Yeah, if I was forced to stuff him in one of these inadequate boxes I think I'd put him in the lawful neutral box. I think he views himself as a servant of some higher justice, one that the authority figures seem to have forgotten.

So here is a question. Say I follow the dictates of my conscience. In doing so I evaluate my actions based on how they conform to to some external code I learned and have internalized.

Am I chaotic only in as much as I stubbornly maintain that I can, for myself, adequately judge whether I am adhering to that code? Am I only lawful if I allow others' interpretations of that code and my actions to help determine whether I am in accordance with it? I am still chaotic if I maintain that I am the final judge of my adherence but admit to my shortcomings when they are pointed out by others?

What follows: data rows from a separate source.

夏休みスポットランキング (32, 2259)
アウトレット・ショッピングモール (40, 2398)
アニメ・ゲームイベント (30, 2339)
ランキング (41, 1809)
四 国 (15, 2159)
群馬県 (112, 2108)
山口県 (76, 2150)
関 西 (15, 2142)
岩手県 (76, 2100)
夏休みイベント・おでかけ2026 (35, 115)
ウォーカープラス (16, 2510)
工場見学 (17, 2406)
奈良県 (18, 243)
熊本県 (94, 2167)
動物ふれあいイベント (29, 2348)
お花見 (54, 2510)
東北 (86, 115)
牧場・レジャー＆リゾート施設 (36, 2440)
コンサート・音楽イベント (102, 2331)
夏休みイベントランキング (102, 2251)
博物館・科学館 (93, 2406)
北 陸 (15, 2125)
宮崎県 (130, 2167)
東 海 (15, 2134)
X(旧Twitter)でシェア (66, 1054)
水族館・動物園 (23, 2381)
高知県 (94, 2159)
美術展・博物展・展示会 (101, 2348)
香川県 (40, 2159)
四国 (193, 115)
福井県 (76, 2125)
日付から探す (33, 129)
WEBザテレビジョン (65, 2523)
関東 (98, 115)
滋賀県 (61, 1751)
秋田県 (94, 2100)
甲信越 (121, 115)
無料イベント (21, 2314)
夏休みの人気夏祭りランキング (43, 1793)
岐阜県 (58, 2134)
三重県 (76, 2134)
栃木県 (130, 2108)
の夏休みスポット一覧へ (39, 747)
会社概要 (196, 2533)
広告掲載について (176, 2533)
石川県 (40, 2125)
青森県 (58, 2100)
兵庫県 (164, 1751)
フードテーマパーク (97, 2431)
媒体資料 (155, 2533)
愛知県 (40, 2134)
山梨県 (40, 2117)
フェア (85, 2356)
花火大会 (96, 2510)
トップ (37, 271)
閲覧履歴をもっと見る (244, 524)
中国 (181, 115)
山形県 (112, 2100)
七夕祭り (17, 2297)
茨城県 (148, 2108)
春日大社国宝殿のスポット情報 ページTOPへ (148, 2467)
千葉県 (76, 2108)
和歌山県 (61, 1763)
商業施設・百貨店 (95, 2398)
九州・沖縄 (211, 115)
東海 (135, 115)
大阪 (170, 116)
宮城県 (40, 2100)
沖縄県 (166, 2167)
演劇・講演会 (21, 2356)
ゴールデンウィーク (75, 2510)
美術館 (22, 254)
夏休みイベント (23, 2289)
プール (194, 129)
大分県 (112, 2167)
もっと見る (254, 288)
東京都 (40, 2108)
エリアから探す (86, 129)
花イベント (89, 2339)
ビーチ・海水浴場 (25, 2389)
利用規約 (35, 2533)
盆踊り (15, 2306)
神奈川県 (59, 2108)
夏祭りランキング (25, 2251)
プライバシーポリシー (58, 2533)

I think of this as the Martin Luther question. Was Luther chaotic for maintaining that the church authorities were incorrect in their interpretation of scripture (i.e. he relied on his own instincts/conscience/reason rather than on their judgment) and rebelling against them? Or, was he lawful because he was a firm believer in a objective higher law, and, as a servant of that law, attempted to correct the inconsistency?


----------



## Nivenus (Mar 9, 2009)

> A lawful neutral character acts as law, tradition, or a personal code directs her. _*Order and organization*_ are paramount to her.




Emphasis _mine_.

Rorscach is a lone dog who prefers to work alone. He doesn't play well with others. And he doesn't care to. That's a chaotic trait.


----------



## Mustrum_Ridcully (Mar 9, 2009)

He's Unaligned. He hasn't made any real commitment to anything except his own, personal convictions. He has an egoistic streak, but he doesn't exploit people or take joy from harming others. He doesn't want to destroy anything, either.


----------



## pawsplay (Mar 9, 2009)

Nivenus said:


> Emphasis _mine_.
> 
> Rorscach is a lone dog who prefers to work alone. He doesn't play well with others. And he doesn't care to. That's a chaotic trait.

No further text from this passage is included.